TEXT:
Other current solutions are based on a perceived video quality which is measured provided that the full reference video signal is available. These approaches rely on the existence of the full reference video at the measurement point, which is not realistic for the Service Providers realm, where signals have to be distributed through communication networks where they will suffer losses, delays, etc. At the end point it is not possible to have such full reference. In a commercial deployment of a network to provide customers with video flows, it is not possible to have the original video signal at the end point as it is transported by a network were the signal can suffer from jitter, delay, packet loss, etc. Thus there's no way to assure that the signal is exactly the one at the beginning.

SUMMARY OF THE INVENTION

The present invention serves to solve the aforesaid problem by providing a method and device for measuring quality parameters related to QoE of streaming media services provided over an IP network.
The solution presented here makes the perceptual quality of service sensitive to both the user's context and the operator's interests.

GOAL: Please copy the passage on video quality measurement word for word, between "SUMMARY OF THE" and "an IP network.", inclusive.

SOURCE DATA:
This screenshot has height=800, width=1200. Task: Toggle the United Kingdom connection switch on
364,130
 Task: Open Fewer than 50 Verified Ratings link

RESULT FOR THIS EXERCISE:
SUMMARY OF THE INVENTION

The present invention serves to solve the aforesaid problem by providing a method and device for measuring quality parameters related to QoE of streaming media services provided over an IP network.